I tell them about the one time that Rob’s father spanked him as a child, a forgettable situation in which Rob refused to eat the steamed peas his mother had put on his plate and had instead dumped them out on the floor as a form of protest. His father, newly returned from one of his absences, told Rob that he shouldn’t disrespect his mother like that and spanked him lightly on the ass several times. It didn’t hurt, but Rob wailed like it did, and Rob’s father, a pacifist, never did it again.

People are disappointed by this. They want something sexual. A ritualized terrorizing as a child. They are disinterested in the mundane; it comes too close to home.

To say the barista caused him to do it sounds cheap. He was unaware of the cheapness of it. Wars have been fought over beautiful women. This can be the blame for a lot of things.

He was sitting in the coffee shop. He no longer had Clash of Kings to play, but he felt lonely in his house. There were other things that people did in coffee shops. They read books, they wrote novels. They talked to each other about world issues. But Rob had no books to read, so he walked to the coffee shop with his computer as he always did. He idly looked through pictures of houses, deciding whether he wanted an infinity pool or something more timeless. These were not real decisions, but he treated them like they were.

There was some guy flirting with the barista that Rob liked, the one with short hair. It wasn’t the guy that Rob suspected was her boyfriend, but someone else. If it had been her boyfriend, maybe it would’ve been okay, but he just couldn’t respect her when she was acting like that. If he couldn’t trust her while he was watching from a distance, how would he be able to trust her if they were in a relationship? She laughed. Rob resented the fun she was having, while he was having no fun. It was so easy for her. She just stood there and man after man came up to her and fell totally and completely in love and she didn’t even have to do anything. It was laziness on her part. After all, she was a barista. Even a server needed more qualifications than her job. Any girl could stand up there and look pretty. She probably wasn’t even smart. He had projected intelligence onto her body because that’s how he wanted her to be. But Rob, Rob had gone to college, he had gotten a degree and he had a job and a house and the women he wanted to love him still did not love him despite any efforts that he made. He wanted to stand behind a counter and have people wait in line to court him. They weren’t even waiting in line for courtship, they were just waiting in line for a hello and a cup of mediocre coffee. People were actually paying for this privilege. It must be so much easier living a life like that, being a beautiful woman.

He was bored. This was an unfamiliar feeling. He did not call it boredom. Instead, he just felt uncomfortable and wondered if he had drunk too much coffee. He looked at pictures of kitchens. He wondered if granite was going to stay in style or be replaced by something else. He liked designs that combined the classic with the contemporary. He wanted to have a study. He didn’t have anything to study in his study, but he wanted the option. He could go back to school and get a Ph.D. if only to have a use for the room. He could be Dr. Rob. The sort of man who owned a house with a study.

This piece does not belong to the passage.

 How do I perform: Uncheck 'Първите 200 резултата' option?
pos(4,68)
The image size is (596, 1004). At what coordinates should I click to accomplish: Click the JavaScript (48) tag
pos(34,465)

He was unconsciously bouncing his leg up and down. When he noticed that he was doing this, he stopped. He looked up at the barista. She was bent over the pastry display. Someone wanted a muffin. He bet that she never ate muffins. Part of her back was revealed. He thought about what it would be like to lift the rest of her shirt up. He would set her on the counter and take her underwear off and they would have sex, right there, in front of everyone. All of the other regulars would be impressed. They would tell him how they too were thinking about doing that, but none of them had the guts. They would have to go outside to smoke a cigarette because cigarettes were not allowed in the coffee shop.

The man who had been flirting with her earlier came back to the counter to get a refill. She gave it to him for free. She had never given Rob a refill for free. He always had to dig around in his pockets for the 50 cents.

He went to the Clash of Kings site. He didn’t realize that he was doing it. It was habitual for his fingers. The site urged him to sign in. It asked him if he was new and wanted to make an account. He clicked new user. He hadn’t been intending to start the game again. It had only been half a day since the last time he had logged in. He was planning to give himself a break. But he decided that he deserved to have some fun. He’d had a hard time lately, he told himself. His internet marriage had broken up. He worked a crappy job. His mother had died. He could make excuses to do just about anything this way.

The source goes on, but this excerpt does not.